**Text section:**
[Start of Attachment]
The icy air seeps through my gloves which clutch the steering wheel.  I mutter under my breath as I pull the wheel with every muscle fiber in my upper body, just to get out of the parking space.  The inside of his truck reeks of glue and wood and stain.  The darkness of the evening hides what I know is everywhere: dust & dirt from a working man’s truck.  The stick shift comes naturally, but every change of gear is a bit precarious because of everything I’m trying to balance on my short drive.  A big red plate of cookies, half-way fitting on the dashboard, slides as I make my first left turn.  Instinctively I grab it with my right, still making the hard left turn up-hill.  I quickly remember that it is a two-handed job to turn this beast, and I shove the plate onto my lap before it’s too late.  Again, I grumble at the hardship.  My arms burn from making one left turn.  I sit and think about him.

The icy feeling is in my heart too, you know, not just my fingers and toes.  This gift called marriage is work, they told us.  Eleven years ago I wasn’t sure I believed them.  How can something so amazing, so right, and so beautiful take work?  Doesn’t it come naturally?  Don’t the feelings just fall into place?  You know the answer, as sure as my arms were burning.
[End of Attachment]
**Task to complete:** In the passage about driving the truck, what three things does the inside of the truck smell of?

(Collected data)
[Start of Attachment]
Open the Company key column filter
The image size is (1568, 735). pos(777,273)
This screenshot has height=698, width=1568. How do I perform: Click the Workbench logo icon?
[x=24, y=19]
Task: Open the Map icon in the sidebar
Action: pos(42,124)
[End of Attachment]
**Written answer:** Glue, wood, and stain.